▶ **Texte fourni**
+++

Les adresses Telegram étaient injoignables le samedi 13 mai, pendant quelques heures. Les internautes tombaient même sur une page d’avertissement sur du contenu pédopornographique. C’est un incident lié à un procédé permettant de censurer des sites, mais qui a été mal appliqué.

C’est un incident qui donne une petite idée de ce qui peut se passer lorsque l’on touche aux DNS. Samedi 13 mai, des internautes ont eu la désagréable surprise de tomber sur un avertissement du ministère de l’Intérieur en cliquant sur une adresse Telegram de type « t.me ». Tous les liens utilisant ce type d’URL se sont retrouvés ponctuellement neutralisés.

Sur Twitter, le compte vx-underground a été l’un des premiers à médiatiser le problème : « Des personnes en France rencontrent des problèmes pour accéder aux liens Telegram. Lorsqu’ils essaient de visiter une URL de Telegram, ils reçoivent une image de leur fournisseur d’accès à Internet indiquant que l’URL contient de la pornographie enfantine. »

Les adresses en « t.me » sont utilisées par Telegram pour diriger les internautes vers des ressources variées. Il peut s’agir d’un profil (celui de l’agence spatiale russe Roscosmos : t.me/roscosmos_gk, par exemple) ou bien d’un message que l’on partage publiquement (comme ce mot laissé par Pavel Durov, le fondateur de l’application Telegram, à l’adresse t.me/durov/190).

blocage telegram
Source : Capture d’écran

« t.me » sert de raccourcisseur de liens, pour avoir une courte adresse, bien plus commode à manipuler — notamment sur mobile, pour ne pas avoir à tout taper à la main. Le dysfonctionnement observé en France au cours du week-end a été vu chez deux grands opérateurs du pays, à savoir Orange et SFR. Dans d’autres cas, le lien n’affichait rien, comme si la requête tournait dans le vide.

Ces adresses servent très largement à autre chose qu’à relayer des contenus pédopornographiques. Des contenus de ce genre peuvent naturellement exister à travers Telegram, mais ils sont accessibles via des liens spécifiques. L’ensemble du service « t.me » n’est pas en cause, mais certains profils et canaux de diffusion illégaux.

+++

▶ **Données fournies**
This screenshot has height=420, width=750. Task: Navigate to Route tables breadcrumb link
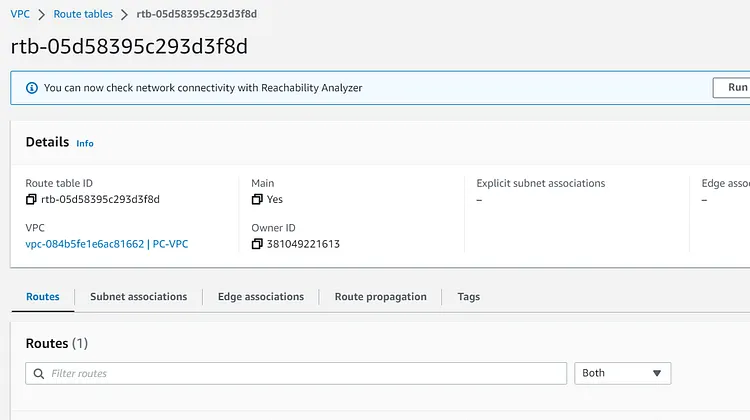[x=83, y=15]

+++

▶ **Travail à réaliser**
Rédigez la suite de l'article sur le blocage des liens Telegram en France, en reprenant juste après sa dernière phrase.

▶ **Résultat obtenu**
C’est justement parce que de la pornographie infantile a été vue sur Telegram que les autorités françaises sont intervenues pour faire cesser sa diffusion en France. L’action publique était fondée en droit, avec des dispositions (article 227-23 du Code pénal et article 6-1 de la LCEN) rappelées dans le message d’avertissement.

Mais l’intervention pour faire cesser l’infraction a été trop large. Comme l’a su Le Monde au cours du week-end, la police s’est trompée dans les adresses à neutraliser. L’instruction de blocage adressée aux fournisseurs d’accès à Internet a inclus l’adresse générale « t.me ». En conséquence, toutes les adresses basées sur « t.me » ont été touchées en cascade, un blocage fin étant impossible.

Il est à noter que l’application Telegram elle-même n’a pas connu de problème sur ce week-end en France. Il était toujours possible d’échanger des messages et des contenus multimédias, ainsi que des liens. Les conversations à deux ou les canaux de diffusion n’ont pas été censurés. C’est uniquement le service de lien de la société qui a été touché.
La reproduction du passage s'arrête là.